Abortion had been out of the question as soon as her test came out positive. Not that she was heavily pro-life; this was her personal choice. And abortion was something she couldn’t carry through with. So she’d settled on adoption. She couldn’t raise a baby - not with a part-time job, not with school. There were so many more couples out there that could have done a much better job than she could.

And then she felt that first kick. It’d thrown everything for a loop. A looping, twirling rollercoaster that landed her back in another exam room, waiting to hear back from a test she already knew all the answers to.

Within five minutes, despite ticking by at an unimaginably slow speed, the doctor was there with his clipboard. He read the results of the test to her - a bunch of words that she only caught the prefixes of - and summarized it in four simple words. “Max is the father.”

Whitney blinked, unfazed by the information. She knew. “Should I contact his lawyer again?” Whitney asked, her stomach turning at the thought of making another phone call to “Paul Howell’s office - please hold.”

The doctor shook his head. “We’ve got it taken care of,” he told her, eyes on her as he explained. “I’m sure they’ll get a hold of you in a few days for some follow up.”

Whitney nodded, though unsure of what ‘follow up’ completely meant. The next few weeks were already a dangerous haze to her. She couldn’t imagine throwing the drama of ‘follow up’ into the mix.

The doctor leaning in closer. “Is there anything else I can help you with? Any questions? Concerns?”

Whitney knew he was only trying to help, but she could only take so many questions in a day.

“I’m fine,” she told him. “Thank you.”

---

Max had been at home when he’d gotten the call. Home as in the Southside, not Quebec. Though the half-filled suitcases littering his bedroom said that they’d caught him just in time.

At first, he thought it’d been some crazy stunt pulled by a fan. He’d had bizarre things happen before - he was once sent a fake Save The Date to his own wedding - but nothing to this extreme. He knew it had to be a joke. Sure Max got around, but he was always careful. Always cleaning up after his wake, leaving no traces at the scene of the crime. So he’d ordered a paternity test and tried to brushed off that phone call. No big deal.

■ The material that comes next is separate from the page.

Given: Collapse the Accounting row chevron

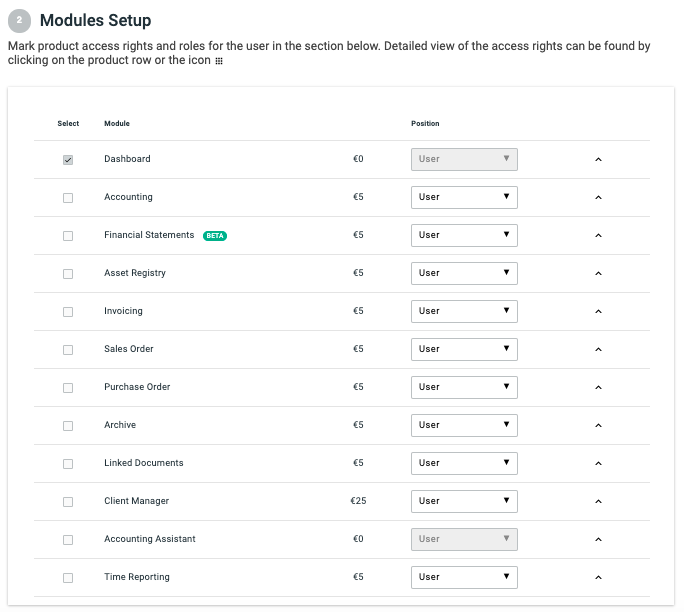Looking at the screenshot, I should click(598, 198).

It was the second call that had drained all color from his face and spread a numbness to the tips of his fingers. He’d been thankful he’d been home alone when he’d answered his phone. There was no telling what his reaction would have been in public.

Max slumped into a chair in his living room. The television droned lowly in the background, a news station predicting sunshine for the remainder of the week. He didn’t catch that. His hearing was fuzzy.

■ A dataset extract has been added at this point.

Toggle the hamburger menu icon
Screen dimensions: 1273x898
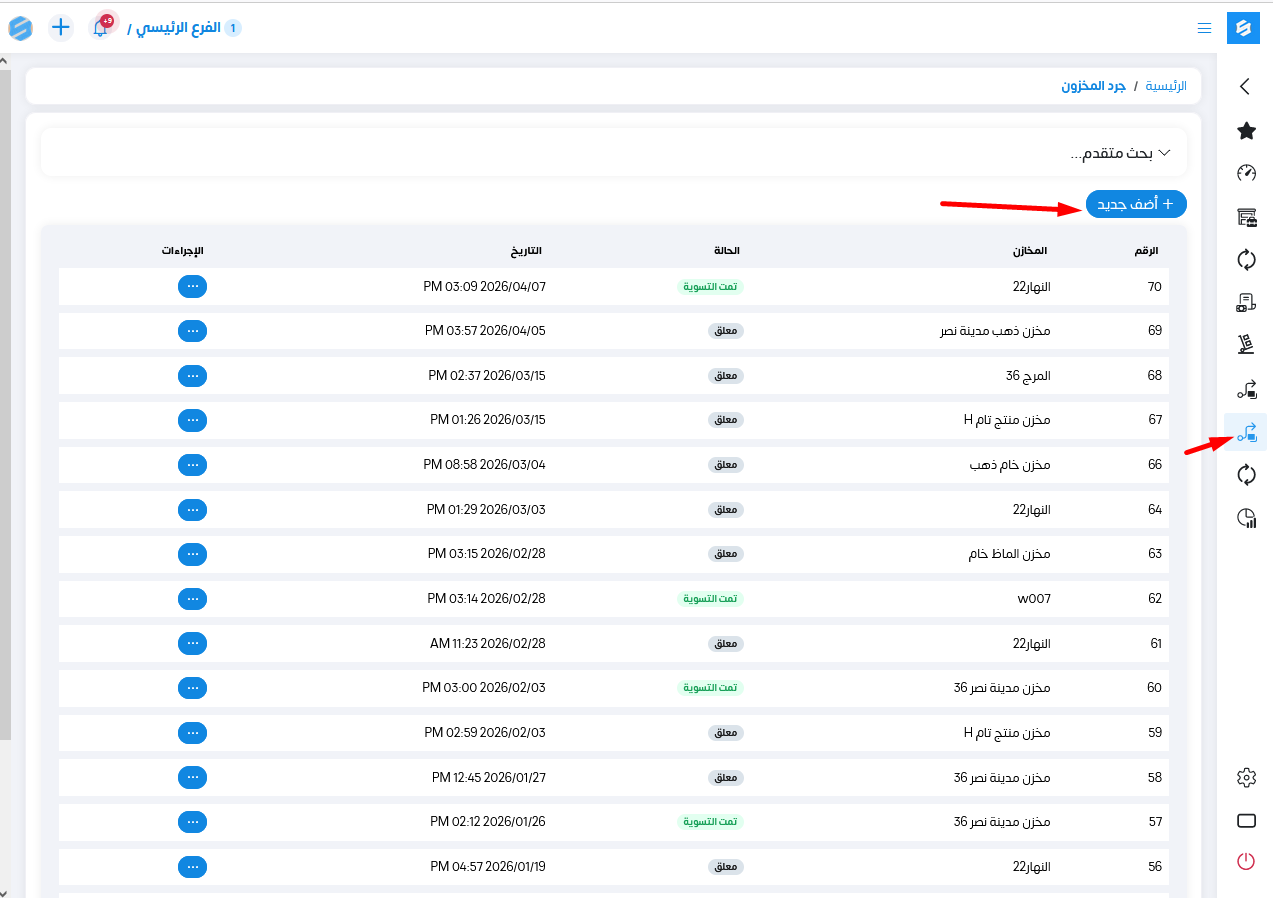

“Do you recall meeting a Whitney Nash?”

No. He’d never heard the name, as far as he was concerned. Maybe just a Whitney, but he didn’t remember a last name. “No,” he said aloud, his eyes fixed on nothing.

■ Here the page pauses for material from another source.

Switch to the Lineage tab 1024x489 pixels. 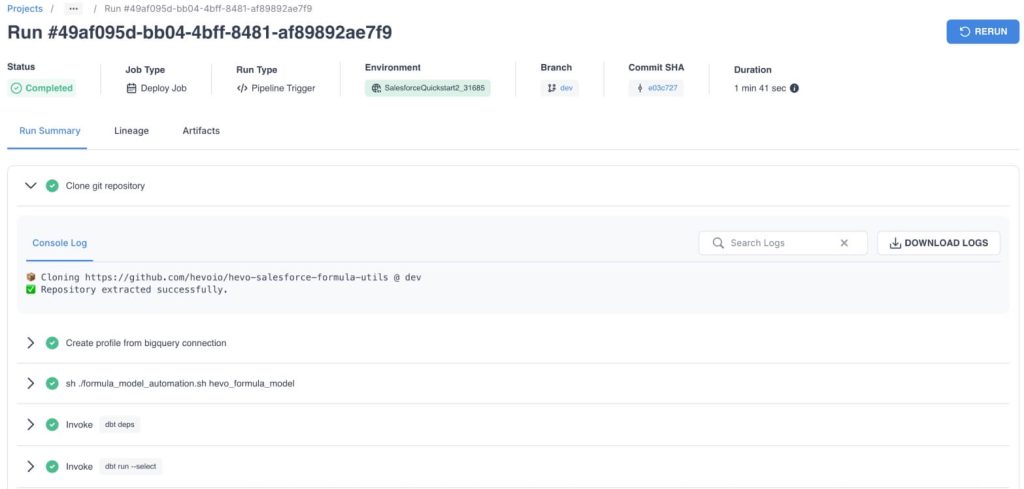(x=131, y=131)
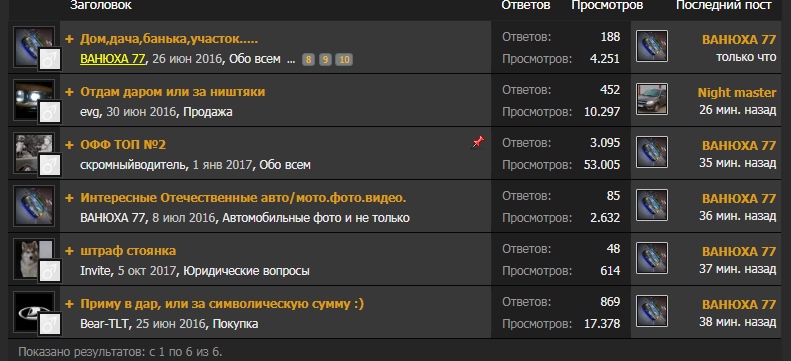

The list of twenty questions went on. They were necessary, in case a law suit formed out of this. And he answered them as truthfully as possible, though his answers didn’t offer much value. He didn’t know anything. Hell, up until yesterday he’d been a regular guy with a lot of money and even more charm. But that had been what had gotten him into this in the first place.

He put his head in his hands.

“Despite the circumstances,” Paul went on, “I am happy to inform you of your healthy baby girl. Seven pounds, two ounces. Twenty one inches.”

The words were foreign to him, spoken from a tongue that didn’t know the blow they gave. His gut twisted painfully. Your healthy baby girl. Had he been trapped in some movie? Some nightmare that he couldn’t shake?

A few minutes later, Max hung up his phone. Hadn’t just pressed end and set it down, but turned it all the way off. He didn’t want to talk to anyone else. He couldn’t.

As if the possibility of becoming a Free Agent hadn’t scared the shit out of him. This was something completely different. And so much worse.